Re: [PATCH 1/2] mm: introduce put_user_page*(), placeholder versions

Jerome Glisse <jglisse@xxxxxxxxxx> · Wed, 12 Dec 2018 10:03:20 -0500

On Mon, Dec 10, 2018 at 11:28:46AM +0100, Jan Kara wrote:
> On Fri 07-12-18 21:24:46, Jerome Glisse wrote:
> > Another crazy idea, why not treating GUP as another mapping of the page
> > and caller of GUP would have to provide either a fake anon_vma struct or
> > a fake vma struct (or both for PRIVATE mapping of a file where you can
> > have a mix of both private and file page thus only if it is a read only
> > GUP) that would get added to the list of existing mapping.
> >
> > So the flow would be:
> >     somefunction_thatuse_gup()
> >     {
> >         ...
> >         GUP(_fast)(vma, ..., fake_anon, fake_vma);
> >         ...
> >     }
> > 
> >     GUP(vma, ..., fake_anon, fake_vma)
> >     {
> >         if (vma->flags == ANON) {
> >             // Add the fake anon vma to the anon vma chain as a child
> >             // of current vma
> >         } else {
> >             // Add the fake vma to the mapping tree
> >         }
> > 
> >         // The existing GUP except that now it inc mapcount and not
> >         // refcount
> >         GUP_old(..., &nanonymous, &nfiles);
> > 
> >         atomic_add(&fake_anon->refcount, nanonymous);
> >         atomic_add(&fake_vma->refcount, nfiles);
> > 
> >         return nanonymous + nfiles;
> >     }
> 
> Thanks for your idea! This is actually something like I was suggesting back
> at LSF/MM in Deer Valley. There were two downsides to this I remember
> people pointing out:
> 
> 1) This cannot really work with __get_user_pages_fast(). You're not allowed
> to get necessary locks to insert new entry into the VMA tree in that
> context. So essentially we'd loose get_user_pages_fast() functionality.
> 
> 2) The overhead e.g. for direct IO may be noticeable. You need to allocate
> the fake tracking VMA, get VMA interval tree lock, insert into the tree.
> Then on IO completion you need to queue work to unpin the pages again as you
> cannot remove the fake VMA directly from interrupt context where the IO is
> completed.
> 
> You are right that the cost could be amortized if gup() is called for
> multiple consecutive pages however for small IOs there's no help...
> 
> So this approach doesn't look like a win to me over using counter in struct
> page and I'd rather try looking into squeezing HMM public page usage of
> struct page so that we can fit that gup counter there as well. I know that
> it may be easier said than done...
-- -- --
* _TASK OBJECTIVE_:
Retype the part of the put_user_page thread above word for word, starting with "Re: [PATCH 1/2]" and going on through "of existing mapping.".

* _PROVIDED RECORDS_:
-- -- --
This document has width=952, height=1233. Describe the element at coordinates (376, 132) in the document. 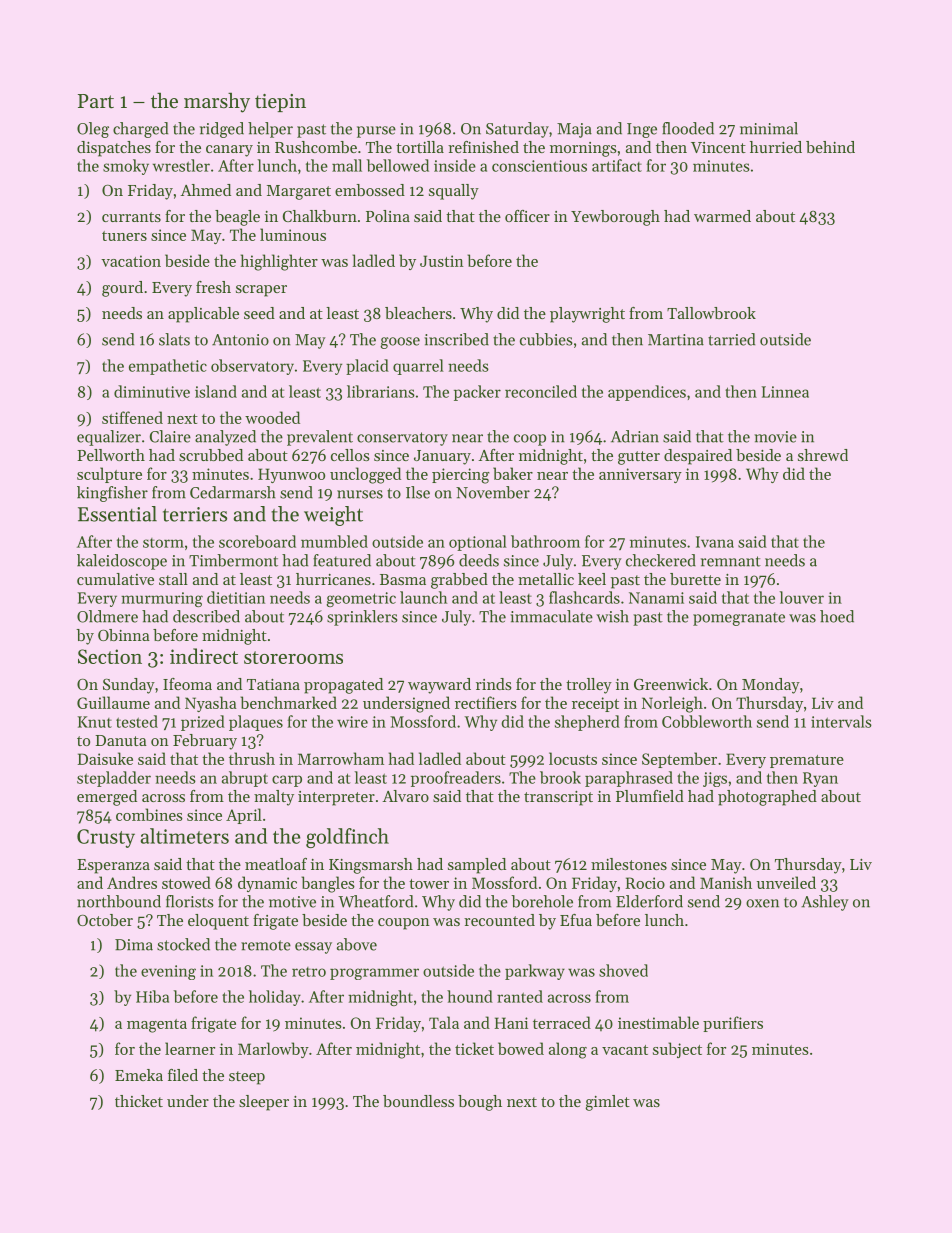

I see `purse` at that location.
-- -- --
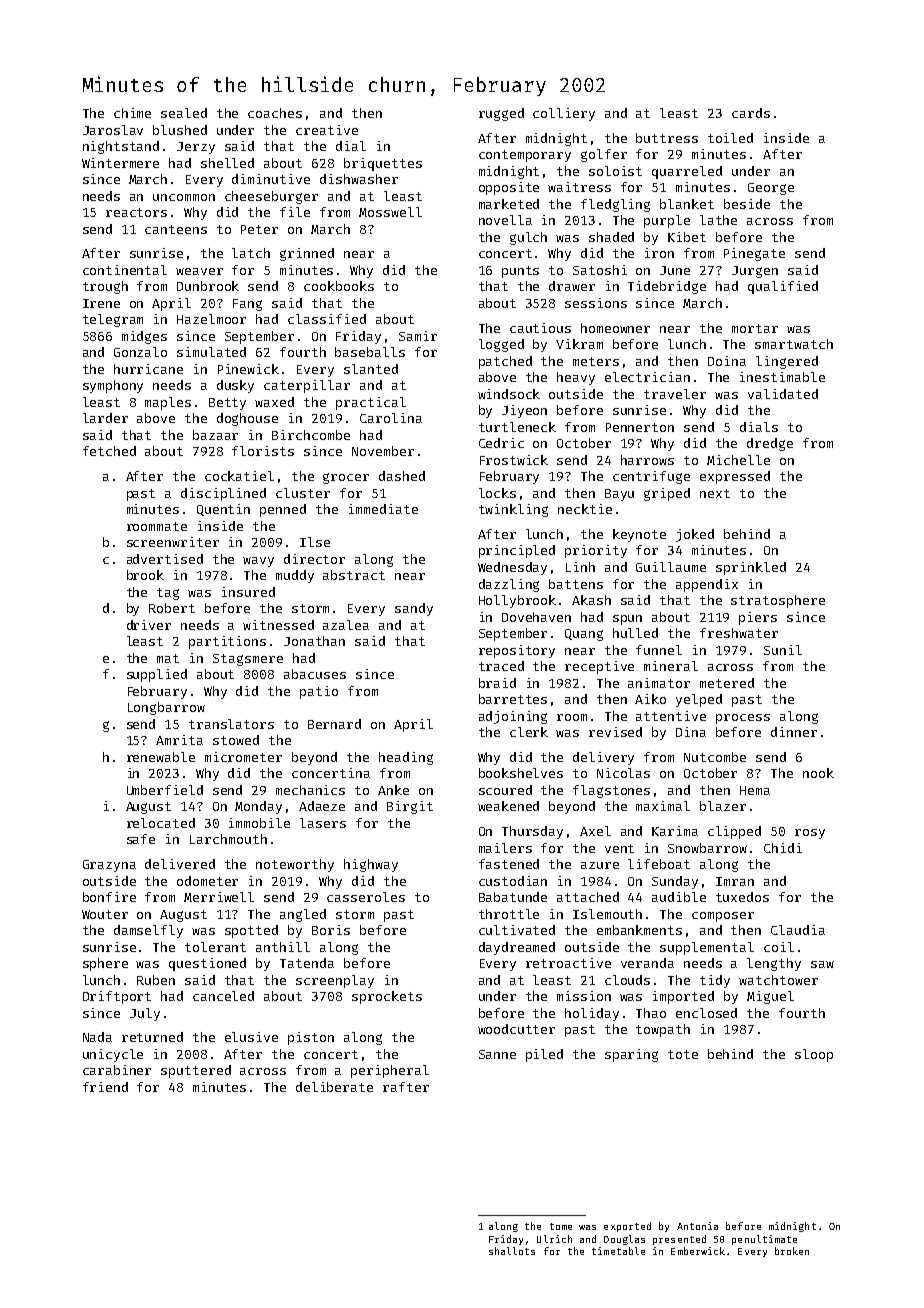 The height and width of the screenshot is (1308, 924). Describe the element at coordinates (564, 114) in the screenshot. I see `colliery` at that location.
-- -- --
* _SOLUTION FOR THIS TASK_:
Re: [PATCH 1/2] mm: introduce put_user_page*(), placeholder versions

Jerome Glisse <jglisse@xxxxxxxxxx> · Wed, 12 Dec 2018 10:03:20 -0500

On Mon, Dec 10, 2018 at 11:28:46AM +0100, Jan Kara wrote:
> On Fri 07-12-18 21:24:46, Jerome Glisse wrote:
> > Another crazy idea, why not treating GUP as another mapping of the page
> > and caller of GUP would have to provide either a fake anon_vma struct or
> > a fake vma struct (or both for PRIVATE mapping of a file where you can
> > have a mix of both private and file page thus only if it is a read only
> > GUP) that would get added to the list of existing mapping.